** Data for review **

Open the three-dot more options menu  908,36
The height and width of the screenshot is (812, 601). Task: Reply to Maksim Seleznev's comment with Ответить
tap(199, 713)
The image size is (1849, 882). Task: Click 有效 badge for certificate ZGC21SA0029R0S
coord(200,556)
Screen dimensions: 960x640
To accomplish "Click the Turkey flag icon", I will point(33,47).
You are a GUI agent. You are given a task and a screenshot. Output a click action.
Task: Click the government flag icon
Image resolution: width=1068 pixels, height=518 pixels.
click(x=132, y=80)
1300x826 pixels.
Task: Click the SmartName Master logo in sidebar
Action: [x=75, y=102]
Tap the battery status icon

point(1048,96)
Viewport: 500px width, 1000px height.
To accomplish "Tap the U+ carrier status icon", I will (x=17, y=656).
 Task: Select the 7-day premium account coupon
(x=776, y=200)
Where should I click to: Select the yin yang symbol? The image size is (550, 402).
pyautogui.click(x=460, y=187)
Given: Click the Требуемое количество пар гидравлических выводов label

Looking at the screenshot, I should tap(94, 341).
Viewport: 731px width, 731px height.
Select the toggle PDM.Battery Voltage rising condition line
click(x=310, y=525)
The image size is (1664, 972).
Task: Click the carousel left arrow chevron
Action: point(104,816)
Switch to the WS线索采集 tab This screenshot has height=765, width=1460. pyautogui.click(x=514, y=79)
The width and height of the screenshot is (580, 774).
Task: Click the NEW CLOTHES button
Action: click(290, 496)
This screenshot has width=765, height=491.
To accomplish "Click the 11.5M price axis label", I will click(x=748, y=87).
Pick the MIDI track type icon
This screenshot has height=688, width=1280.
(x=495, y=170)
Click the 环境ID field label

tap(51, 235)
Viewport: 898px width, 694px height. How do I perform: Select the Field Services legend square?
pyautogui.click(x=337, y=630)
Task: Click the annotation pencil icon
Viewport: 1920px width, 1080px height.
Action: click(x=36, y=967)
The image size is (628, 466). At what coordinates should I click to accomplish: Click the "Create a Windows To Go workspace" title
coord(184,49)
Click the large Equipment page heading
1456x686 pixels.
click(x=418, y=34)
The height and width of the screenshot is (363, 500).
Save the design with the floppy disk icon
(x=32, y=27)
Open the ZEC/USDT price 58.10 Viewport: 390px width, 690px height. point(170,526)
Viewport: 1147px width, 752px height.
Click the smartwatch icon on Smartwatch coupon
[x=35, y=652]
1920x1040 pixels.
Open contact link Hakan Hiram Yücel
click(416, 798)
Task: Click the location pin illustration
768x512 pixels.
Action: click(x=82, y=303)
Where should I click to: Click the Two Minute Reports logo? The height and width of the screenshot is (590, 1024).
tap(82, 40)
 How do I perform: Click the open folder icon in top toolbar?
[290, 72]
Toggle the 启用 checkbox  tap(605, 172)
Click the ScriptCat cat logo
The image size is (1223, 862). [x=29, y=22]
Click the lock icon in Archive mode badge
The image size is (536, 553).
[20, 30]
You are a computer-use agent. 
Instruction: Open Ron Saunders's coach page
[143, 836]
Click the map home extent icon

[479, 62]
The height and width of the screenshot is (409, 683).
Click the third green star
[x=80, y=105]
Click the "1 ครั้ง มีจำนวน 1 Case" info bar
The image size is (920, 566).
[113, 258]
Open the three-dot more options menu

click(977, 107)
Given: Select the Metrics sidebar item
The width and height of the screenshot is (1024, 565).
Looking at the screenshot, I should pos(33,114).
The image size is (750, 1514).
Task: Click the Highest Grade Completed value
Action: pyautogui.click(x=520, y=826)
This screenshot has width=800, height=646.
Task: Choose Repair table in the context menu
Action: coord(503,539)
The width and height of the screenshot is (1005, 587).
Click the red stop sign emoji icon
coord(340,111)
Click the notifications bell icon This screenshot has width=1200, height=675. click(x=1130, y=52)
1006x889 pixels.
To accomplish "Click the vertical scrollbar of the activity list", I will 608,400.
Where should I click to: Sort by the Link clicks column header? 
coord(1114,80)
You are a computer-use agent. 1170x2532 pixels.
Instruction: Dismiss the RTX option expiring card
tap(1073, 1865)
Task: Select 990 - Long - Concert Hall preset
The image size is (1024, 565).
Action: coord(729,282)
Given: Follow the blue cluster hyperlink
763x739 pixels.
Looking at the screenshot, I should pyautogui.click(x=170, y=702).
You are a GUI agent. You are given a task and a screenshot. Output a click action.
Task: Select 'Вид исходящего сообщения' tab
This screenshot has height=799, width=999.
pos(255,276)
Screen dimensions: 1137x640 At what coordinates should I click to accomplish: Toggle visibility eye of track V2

** What the exercise asks **
Print only the lines that run from the start of the listing to the line bearing "Viewport: 731px width, 731px height."; please keep the first line and that last one, exactly as they appear.

** Exercise response **
Open the three-dot more options menu  908,36
The height and width of the screenshot is (812, 601). Task: Reply to Maksim Seleznev's comment with Ответить
tap(199, 713)
The image size is (1849, 882). Task: Click 有效 badge for certificate ZGC21SA0029R0S
coord(200,556)
Screen dimensions: 960x640
To accomplish "Click the Turkey flag icon", I will point(33,47).
You are a GUI agent. You are given a task and a screenshot. Output a click action.
Task: Click the government flag icon
Image resolution: width=1068 pixels, height=518 pixels.
click(x=132, y=80)
1300x826 pixels.
Task: Click the SmartName Master logo in sidebar
Action: [x=75, y=102]
Tap the battery status icon

point(1048,96)
Viewport: 500px width, 1000px height.
To accomplish "Tap the U+ carrier status icon", I will (x=17, y=656).
 Task: Select the 7-day premium account coupon
(x=776, y=200)
Where should I click to: Select the yin yang symbol? The image size is (550, 402).
pyautogui.click(x=460, y=187)
Given: Click the Требуемое количество пар гидравлических выводов label

Looking at the screenshot, I should tap(94, 341).
Viewport: 731px width, 731px height.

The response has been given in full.